A survey among freshman at a certain university revealed that the number of hours spent studying the week before final exams was normally distributed with mean 25 and standard deviation 15. A sample of 36 students was selected. What is the probability that the average time spent studying for the sample was between 26.2 and 30 hours studying?
Write only a number as you answer. Round to 4 decimal places.
Use same process, but calculate both Z scores first, then use the table.
To find the probability that the average time spent studying for the sample was between 26.2 and 30 hours studying, we need to calculate the z-scores and then use the z-table.
First, find the z-score for 26.2 hours:
z1 = (26.2 - 25) / (15 / √36)
z1 = (26.2 - 25) / (15 / 6)
z1 = (26.2 - 25) / 2.5
z1 = 1.2 / 2.5
z1 = 0.48
Next, find the z-score for 30 hours:
z2 = (30 - 25) / (15 / √36)
z2 = (30 - 25) / (15 / 6)
z2 = (30 - 25) / 2.5
z2 = 5 / 2.5
z2 = 2
Now, look up these z-scores in the z-table. The probability between these two z-scores represents the probability that the average time spent studying for the sample was between 26.2 and 30 hours.
Using the z-table or a calculator, we find that the area to the left of z = 0.48 is 0.6844, and the area to the left of z = 2 is 0.9772.
Therefore, the probability that the average time spent studying for the sample was between 26.2 and 30 hours studying is:
0.9772 - 0.6844 = 0.2928
Rounded to 4 decimal places, the probability is approximately 0.2928.
To find the probability that the average time spent studying for the sample was between 26.2 and 30 hours, we need to standardize the values using the Central Limit Theorem and then use the Z-table.
First, we need to calculate the standard deviation of the sample mean.
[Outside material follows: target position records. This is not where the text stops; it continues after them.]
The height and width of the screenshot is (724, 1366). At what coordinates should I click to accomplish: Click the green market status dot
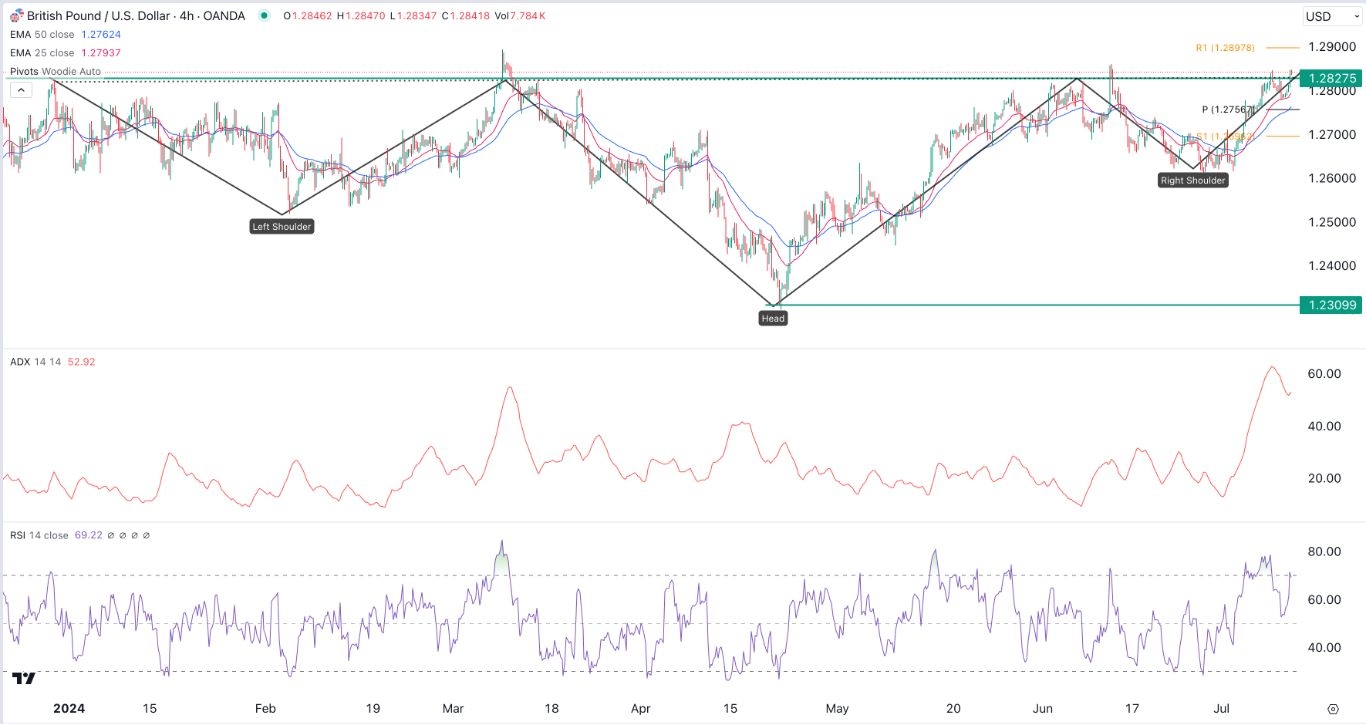264,16
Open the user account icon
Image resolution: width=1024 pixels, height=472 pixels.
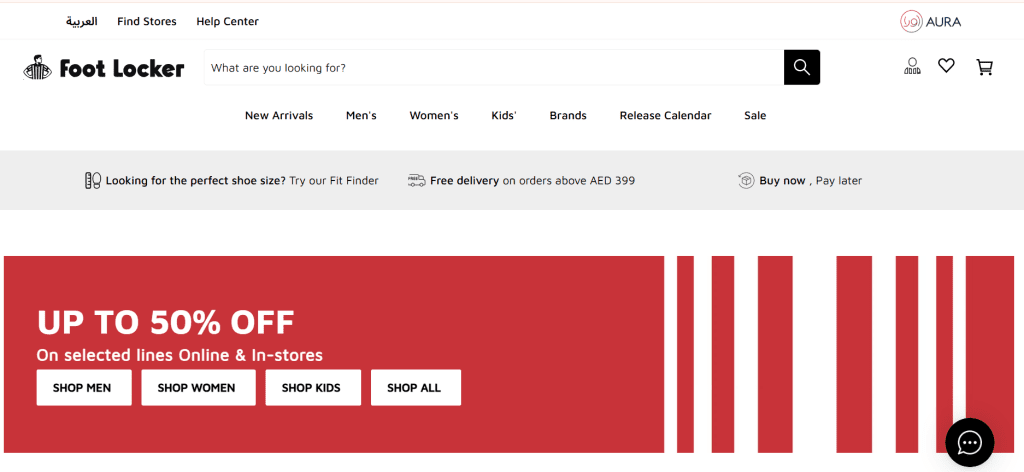[911, 67]
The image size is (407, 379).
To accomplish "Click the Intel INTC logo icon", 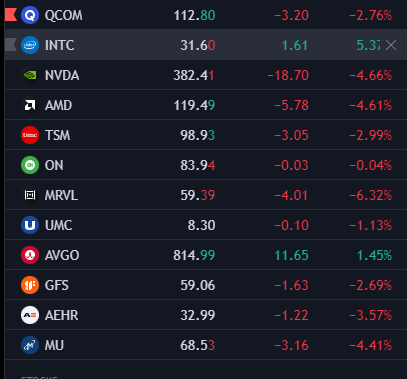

The standard deviation of the sample mean (also known as the standard error) is equal to the population standard deviation divided by the square root of the sample size. In this case, the population standard deviation is 15, and the sample size is 36.
Standard error (SE) = 15 / √36
SE = 15 / 6
SE = 2.5
Next, we need to standardize the values using the formula for Z-score:
Z = (X - μ) / SE
Where:
X = The value we are standardizing (in this case, 26.2 and 30 hours)
μ = The population mean (given as 25)
SE = The standard error we calculated previously (2.5)
For 26.2 hours:
Z1 = (26.2 - 25) / 2.5
Z1 = 1.2 / 2.5
Z1 = 0.48
For 30 hours:
Z2 = (30 - 25) / 2.5
Z2 = 5 / 2.5
Z2 = 2
Now, we can use the Z-table to find the probabilities associated with these Z-scores.
The Z-table gives us the area under the standard normal distribution curve. We want to find the probability between these two Z-scores, which represents the area between these values.
Using the Z-table, we look up the probabilities corresponding to Z1 = 0.48 and Z2 = 2.
The probability associated with Z1 = 0.48 is approximately 0.6844.
The probability associated with Z2 = 2 is approximately 0.9772.
To find the probability between these two Z-scores, we subtract the smaller probability from the larger probability.
Probability = 0.9772 - 0.6844
Probability = 0.2928
Therefore, the probability that the average time spent studying for the sample was between 26.2 and 30 hours is approximately 0.2928.